◆ **Consegna**
Nella sentenza della Corte di cassazione riportata più sotto, a quale pena è stato condannato il ricorrente con la sentenza del Tribunale di Lecce confermata in appello?

27 gennaio 2025, Corte di cassazione

Un appartenente alle forze dell'ordine, pubblico ufficiale e di ufficiale di polizia giudiziaria addetto alla tutela dei confini marini dello Stato commette reato se diffonde, anche da un suo profilo scogli provato, chiari e inequivoci messaggi di invito all’adesione all’ideologia fascista e ai suoi metodi violenti per risolvere, nello specifico, la questione dell’immigrazione mediante l’eliminazione fisica e la deportazione delle persone di etnia diversa.

 

CORTE SUPREMA DI CASSAZIONE
PRIMA SEZIONE PENALE 

sentenza

dep. 27 gennaio 2025, n. 3351

ha pronunciato la seguente

SENTENZA

sul ricorso proposto da:

** nato ad**  il **/1971 avverso la sentenza del 12/02/2024 della Corte d'appello di Lecce

Visti gli atti, il provvedimento impugnato e il ricorso;

udita la relazione svolta dal Consigliere Stefano Aprile;

udito il Pubblico Ministero, in persona del Sostituto Procuratore Gianluigi PRATOLA, che ha concluso perl'inammissibilità del ricorso.

udito il difensore avvocato CR, del foro di Santa Maria Capua Vetere in difesa di **, che conclude chiedendo l'accoglimento dei motivi di ricorso.

RITENUTO IN FATTO

1.  Con il provvedimento impugnato, la Corte d’appello di Lecce ha confermato la sentenza del Tribunale di Lecce in data 16 maggio 2019 con la quale ** è stato condannato, per avere pubblicamente esaltato, tramite vari post e commenti sul proprio pubblico profilo di Facebook, esponenti, principi, fatti o metodi del fascismo e le sue finalità antidemocratiche, condotta punita dall’art. 4 legge 20 giugno 1952, n. 645, con l’aggravante dell’esaltazione delle idee e dei metodi razzisti, con le circostanze attenuanti generiche equivalenti all’aggravante, alla pena di un anno di reclusione ed euro 350 di multa.

◆ **Contenuto dei dati**
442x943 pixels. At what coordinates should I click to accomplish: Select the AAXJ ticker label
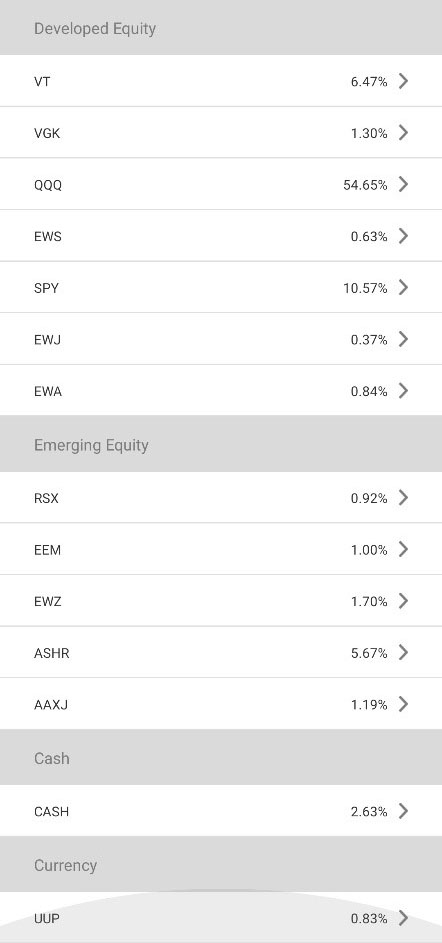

◆ **Esercizio svolto**
Un anno di reclusione ed euro 350 di multa.